Выбрать главу

Как Есенину отвертеться от передовой, придумал Городецкий: пойти в санитары.

— Крови боишься?

— Нет, не боюсь.

— Тогда будем пробовать.

Надо было поторапливаться: 27 октября Есенина должны были призвать.

В начале октября Городецкий обратился к уполномоченному по полевому Царскосельскому военно-санитарному поезду № 143 её императорского величества государыни императрицы Александры Фёдоровны полковнику Дмитрию Николаевичу Ломану: есть тут у нас один удивительный юноша, жалко было бы загубить такой дар; не возьмёте ли вы его послужить в свой поезд?

Посредничество, однако, шло не только через Городецкого.

Другим человеком, просившим Ломана за Есенина, был… Григорий Распутин.

Сохранилась замечательная записочка Распутина Ломану: «Милой, дорогой, присылаю к тебе двух парешков. Будь отцом родным, обогрей. Робята славные, особливо этот белобрысый. Ей-Богу, он далеко пойдёт».

Выходит, Есенин с Распутиным встречался — о чём никогда и словом не обмолвился.

Клюев с Распутиным встречался ранее. Скорее всего, участвуя наряду с Городецким в хлопотах о есенинской службе, Клюев сумел добиться ещё одной встречи с Распутиным. Едва ли общение было долгим. Стихи, быть может, прочитал — одно, два.

Но каков Григорий! Разглядел в «белобрысом» великую будущность. Оказался прозорливее и Горького, и Блока!

У Ломана был свой интерес.

Этот штаб-офицер для поручений при коменданте Царскосельского дворца, полковник лейб-гвардии Павловского полка, одновременно исполнявший обязанности церковного старосты Феодоровского собора, был не чужд искусствам и по-настоящему патриотичен.

Он выступил одним из организаторов влиятельнейшего Общества возрождения художественной Руси, целью которого был отказ от «иностранных заимствований» в пользу «русских образцов». Создание общества лично приветствовал Николай II, заявив о желании быть осведомлённым о его «трудах и успехах».

Распутин и Ломан встречались постоянно, имея общие интересы.

Намерения Ломана были очевидны: он желал иметь возможность влияния на царскую фамилию и русифицировать культурную политику империи. Распутина он видел своим союзником.

Два «парешка» пришлись кстати.

Ломан принял Клюева с Есениным. Гости ему приглянулись.
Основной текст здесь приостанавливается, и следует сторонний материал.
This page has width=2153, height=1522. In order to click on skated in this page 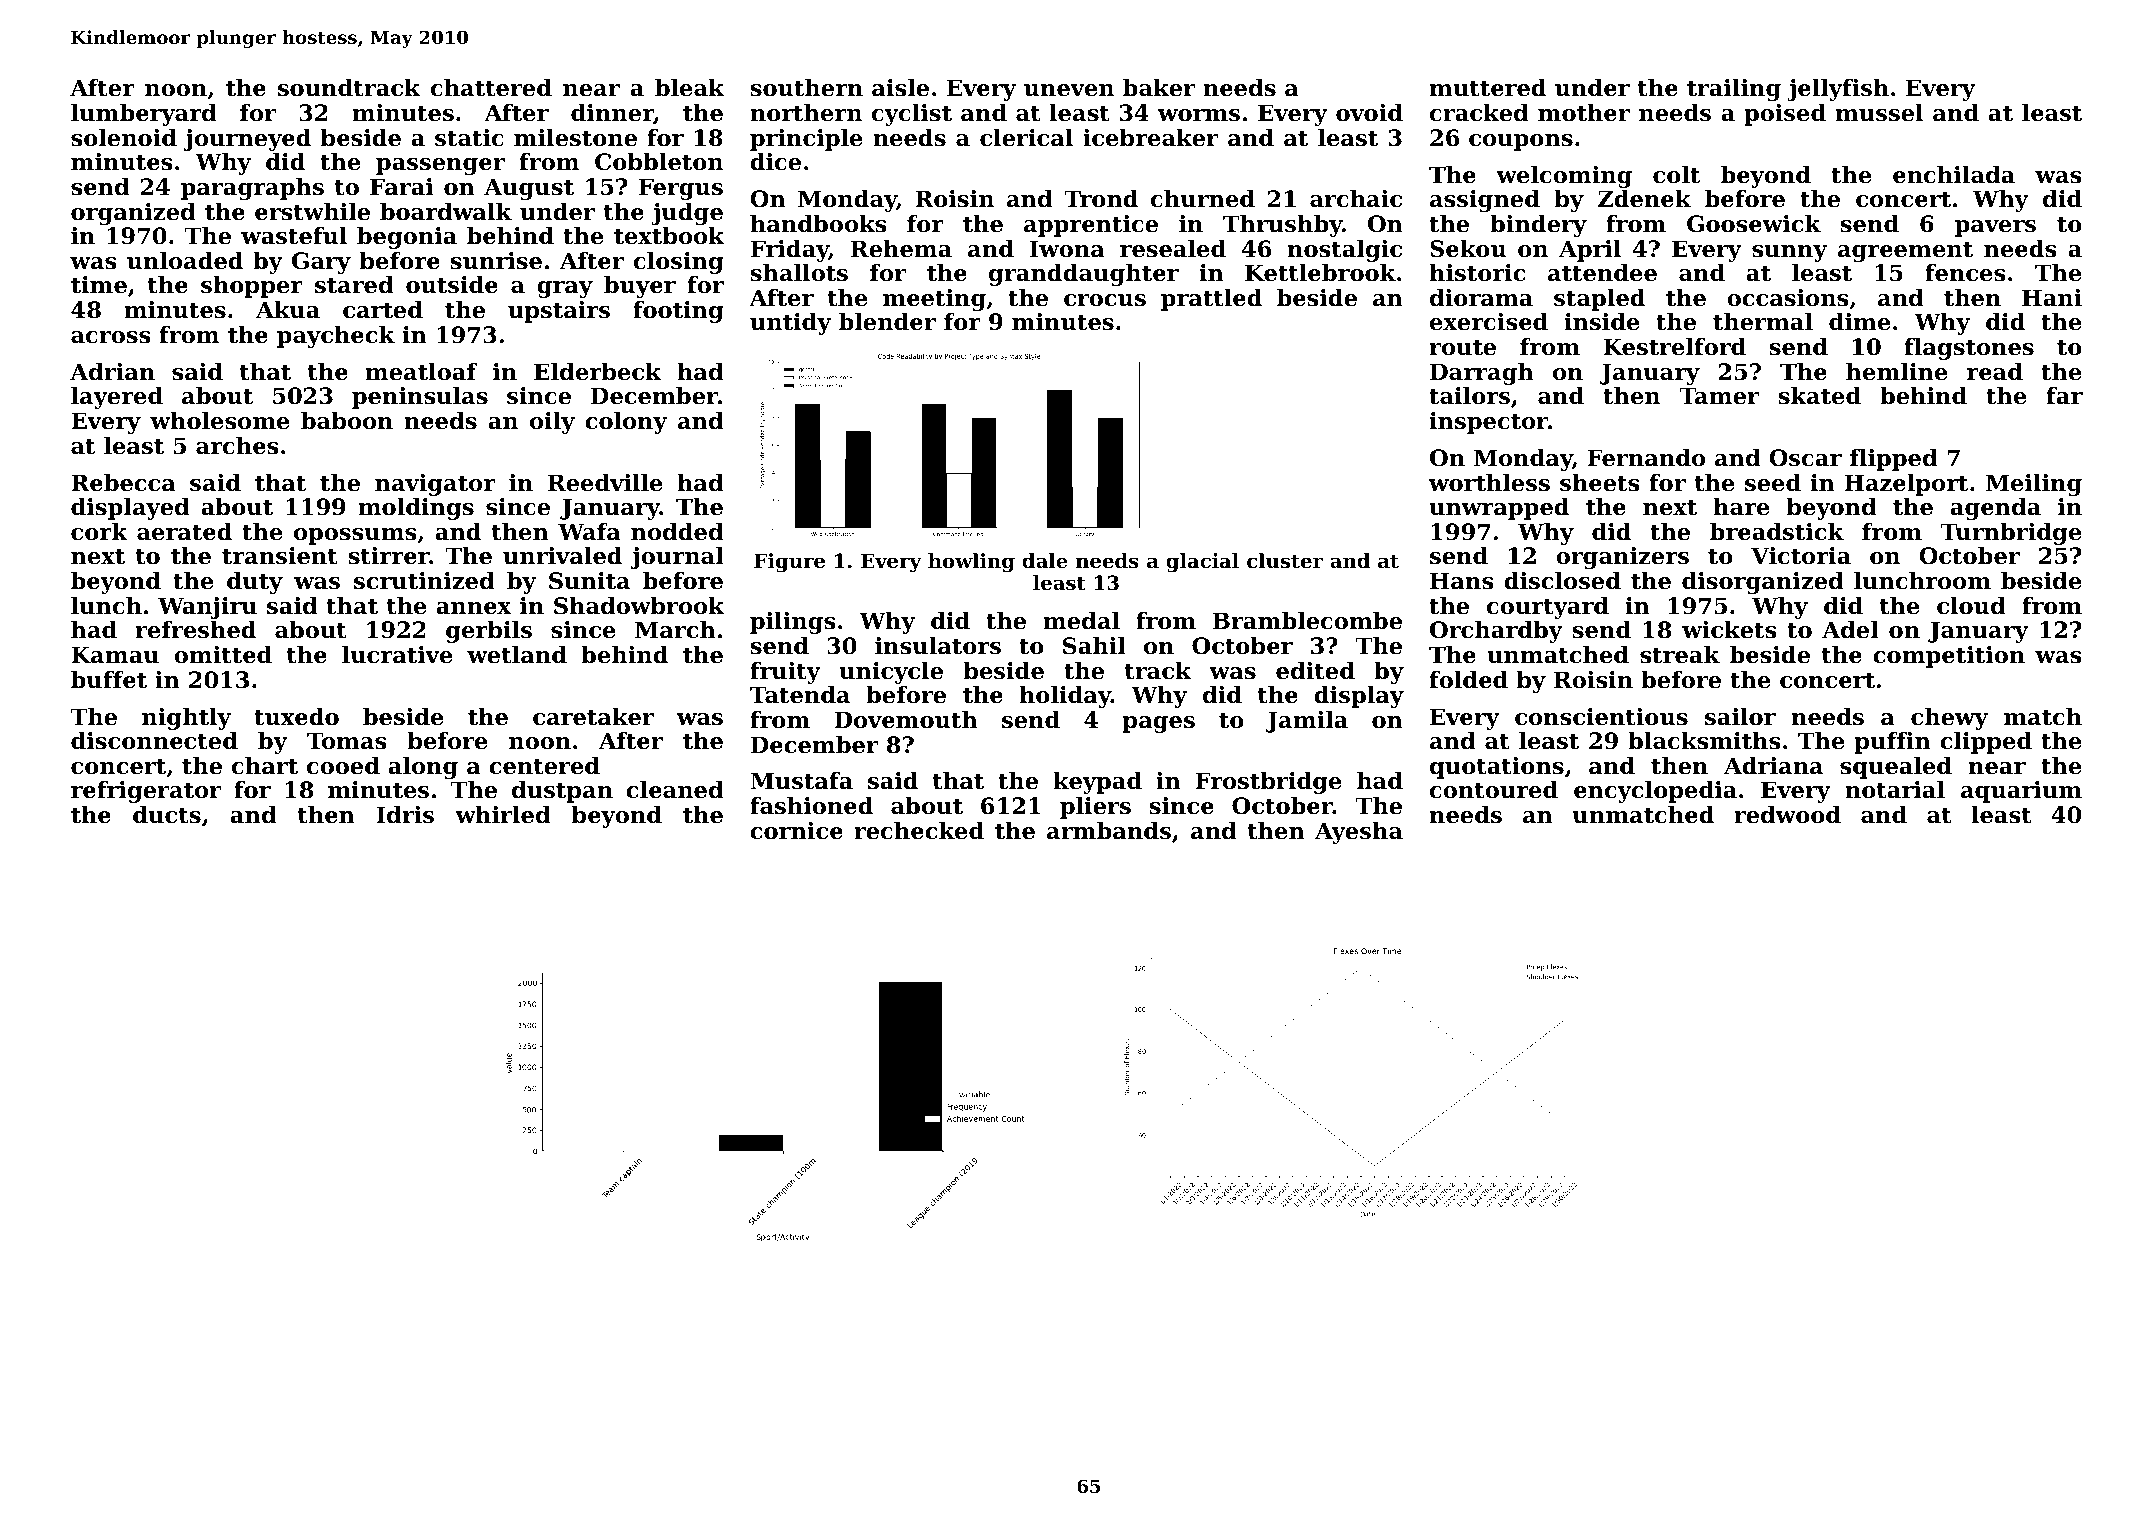, I will do `click(1819, 396)`.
Сын Ломана вспоминал, что Есенин был «в канареечного цвета рубахе и русских цветных сапогах на высоченном каблуке».

* * *

10 декабря 1915 года в Петрограде в зале дома Общества гражданских инженеров на Серпуховской, дом 10, состоялся первый совместный концерт Есенина и Клюева.

Вступительное слово прозаика Иеронима Ясинского прозвучало не без двусмысленности: «Мужественнее и грознее муза Клюева, женственнее и нежнее муза Есенина. Они точно представляют собой мужское и женское народной души в её поэтических проявлениях… Поэтическая душа Клюева подобна вулкану, который вот-вот изойдёт лавой, но только таинственно бушует и рокочет под крышкой своего кратера; а душа Есенина — цветник благоухающих русских цветов».

Не знаем, осмысленно ли Ясинский предоставил чересчур много возможностей для широкого толкования сказанного им; но, кажется, Клюеву это выступление понравилось больше, чем Есенину.

К тому же Ясинский был не вполне прав.

В стихах Клюева часто слышалось причитание, жалобное и тяжёлое, почти женское, а в Есенине — как раз напротив, мальчишеская хрипотца:

…Я одну мечту, скрывая, нежу,

     Что я сердцем чист.

Но и я кого-нибудь зарежу

     Под осенний свист.

И меня по ветряному свею,

     По тому ль песку,

Поведут с верёвкою на шее

     Полюбить тоску…[5]

Какая уж тут «женственная муза»!

Сцену Клюев и Есенин, несмотря на прошлый провал, снова оформили под сельский двор. Чем-то они напоминали героиню одного чеховского рассказа, развесившую в гостиной вилы и грабли, — так «народней». И остаётся только удивляться, насколько действительно деревня была далека от города, если сцену, с целью привлечь и удивить горожан, украшали подобным образом.

Оделись поэты в поддёвки и лакированные сапоги бутылками.

В зале, вспоминал мемуарист Лев Клейнборт, было множество «каких-то девиц и молодых людей».

Он же отметил: «…Есенин-чтец ещё не достигал той музыкальной силы выражения, какая у него была впоследствии. Но чтение шло от естества, стихи их покоряли всех. И лица их светились сознанием своего значения».